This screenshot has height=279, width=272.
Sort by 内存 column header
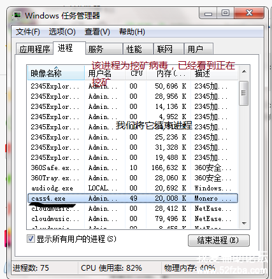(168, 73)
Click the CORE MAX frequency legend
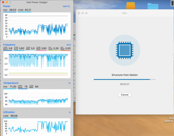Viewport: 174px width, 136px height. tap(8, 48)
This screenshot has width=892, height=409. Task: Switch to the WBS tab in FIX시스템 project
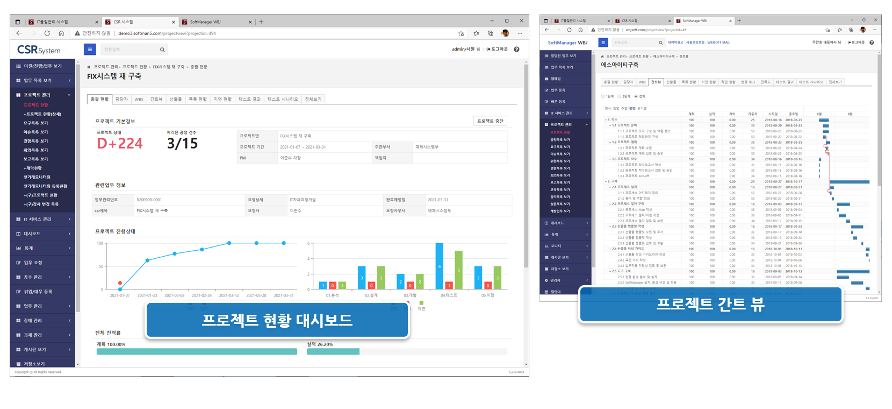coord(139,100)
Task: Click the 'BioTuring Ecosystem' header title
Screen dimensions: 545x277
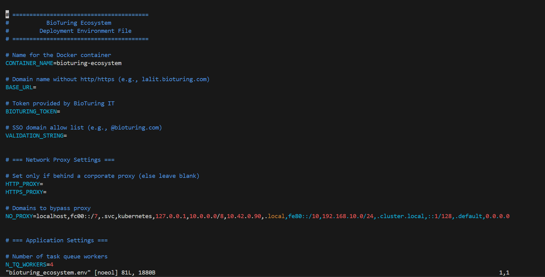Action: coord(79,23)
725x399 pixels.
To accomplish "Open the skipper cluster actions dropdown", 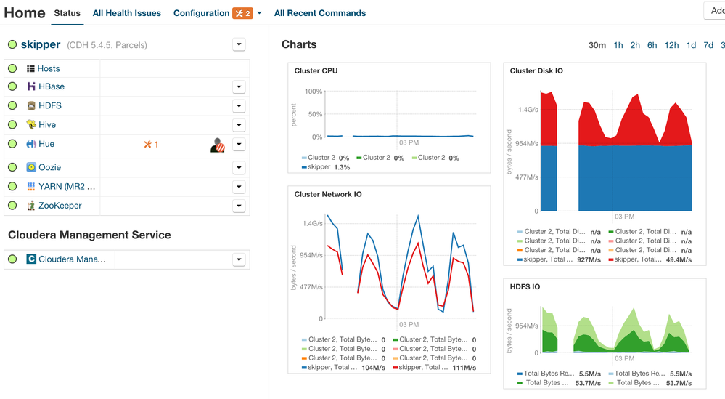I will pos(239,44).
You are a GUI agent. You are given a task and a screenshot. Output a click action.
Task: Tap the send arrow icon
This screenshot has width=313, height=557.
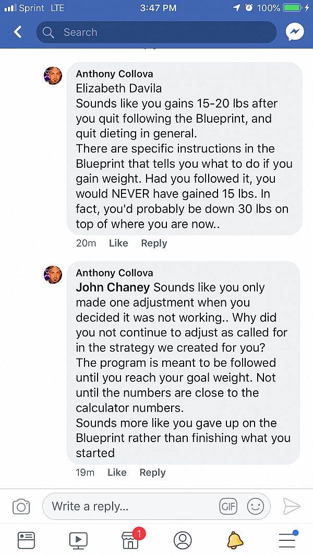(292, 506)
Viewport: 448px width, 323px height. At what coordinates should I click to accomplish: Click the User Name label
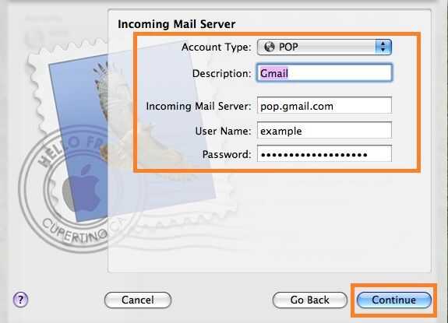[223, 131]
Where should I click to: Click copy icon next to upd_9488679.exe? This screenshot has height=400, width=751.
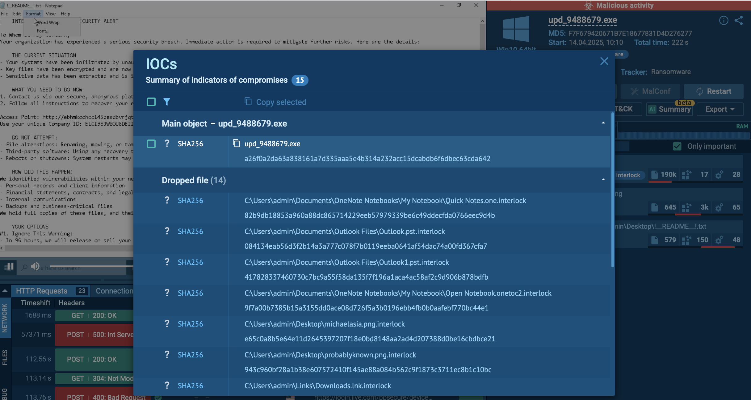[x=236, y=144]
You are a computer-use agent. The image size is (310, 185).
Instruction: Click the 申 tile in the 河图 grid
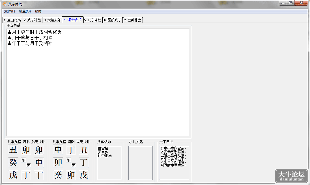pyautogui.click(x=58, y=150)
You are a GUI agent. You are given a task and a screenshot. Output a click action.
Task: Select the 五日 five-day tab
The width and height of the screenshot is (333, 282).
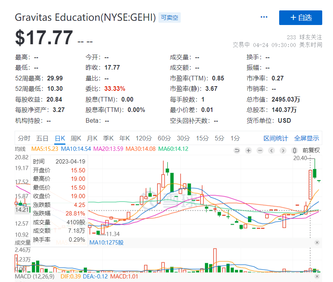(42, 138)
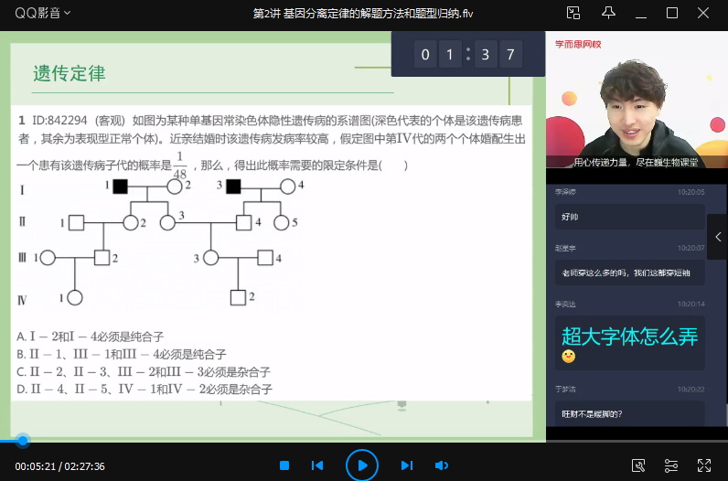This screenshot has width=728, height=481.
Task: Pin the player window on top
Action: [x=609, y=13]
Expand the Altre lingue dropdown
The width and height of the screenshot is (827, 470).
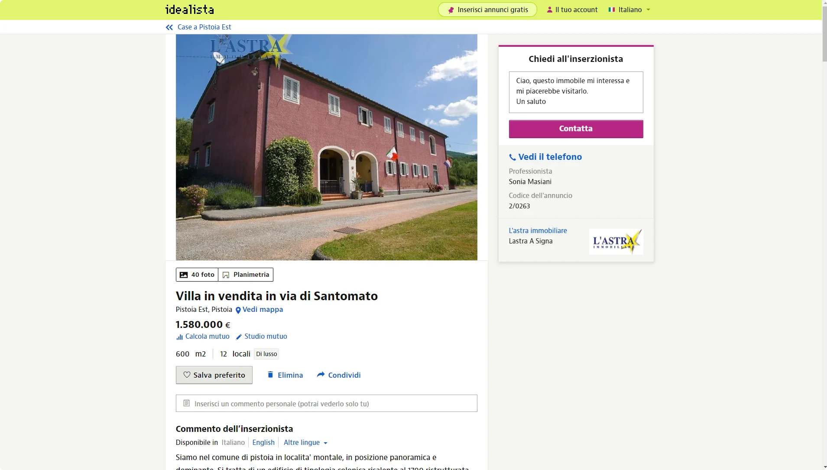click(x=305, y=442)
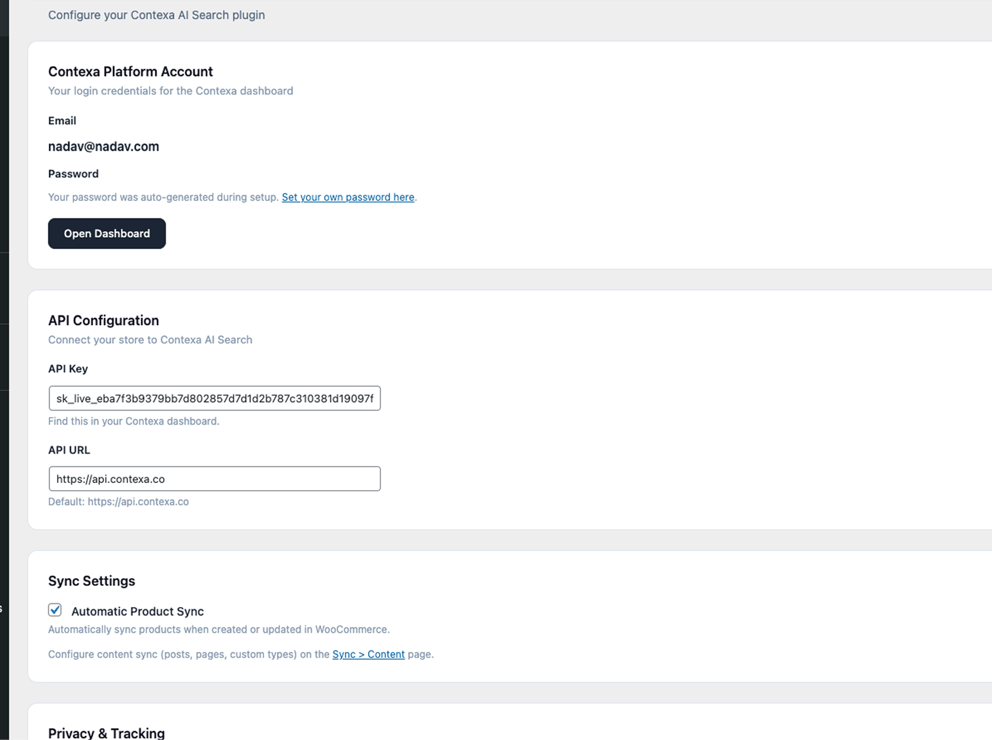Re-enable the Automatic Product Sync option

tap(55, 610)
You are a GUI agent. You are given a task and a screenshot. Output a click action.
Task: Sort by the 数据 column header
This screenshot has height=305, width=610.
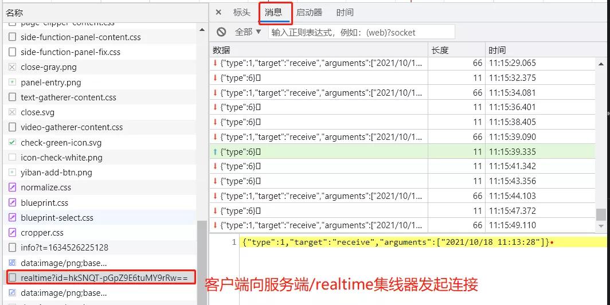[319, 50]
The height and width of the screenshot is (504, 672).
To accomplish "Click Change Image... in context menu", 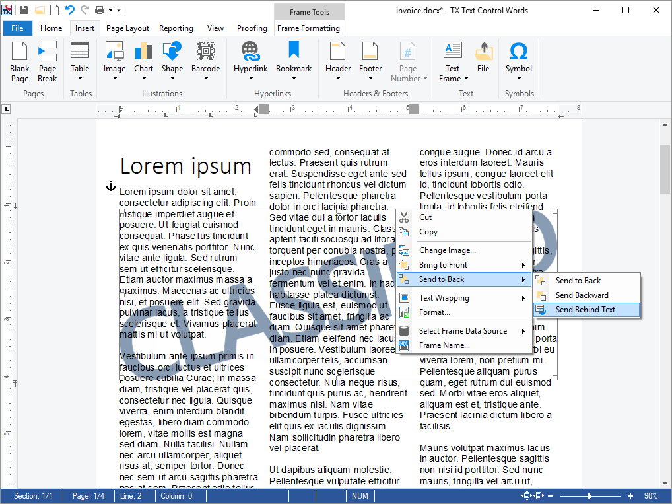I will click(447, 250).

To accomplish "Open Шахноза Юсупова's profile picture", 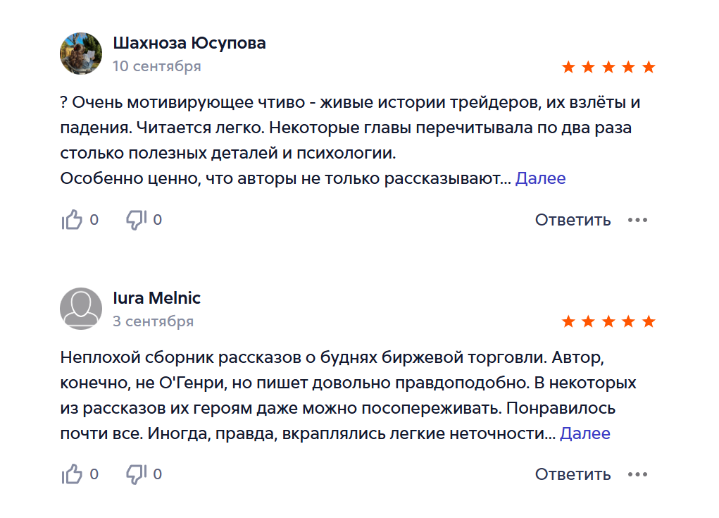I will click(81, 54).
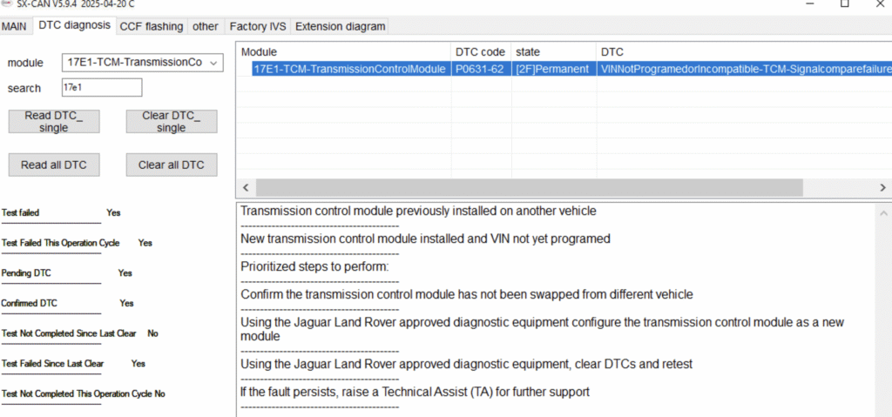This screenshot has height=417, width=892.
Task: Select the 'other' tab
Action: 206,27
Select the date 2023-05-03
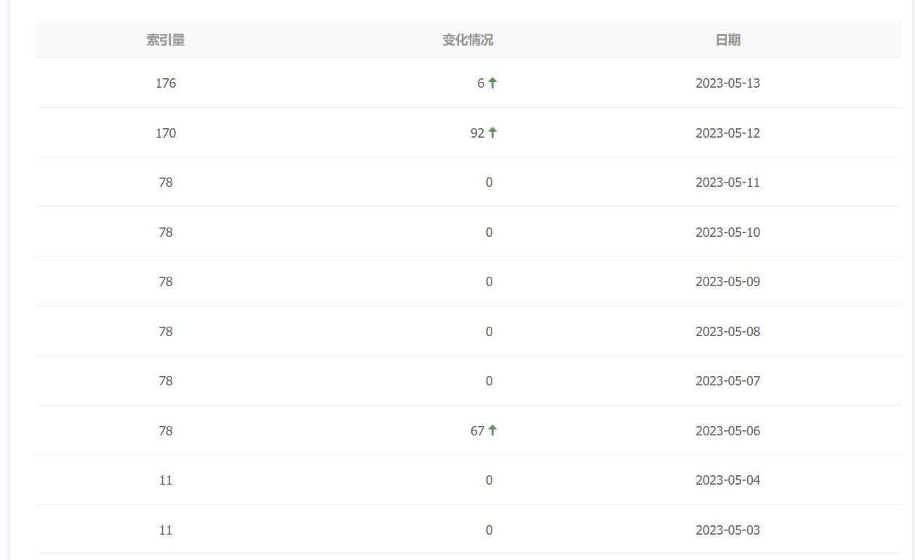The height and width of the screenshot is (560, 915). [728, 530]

:::

## What you are asked to do
Format the lines as a JSON list of strings, one string per line, starting at the line that contains "Viewport: 448px width, 323px" and ending at the line that contains "[x=236, y=144]". Leave out blank lines and the pictures.

## Solution to the problem
[
  "Viewport: 448px width, 323px height. At what coordinates should I click to accomplish: Click the User Name label",
  "[223, 131]",
  "Where should I click to: Click copy icon next to upd_9488679.exe? This screenshot has height=400, width=751.",
  "[x=236, y=144]"
]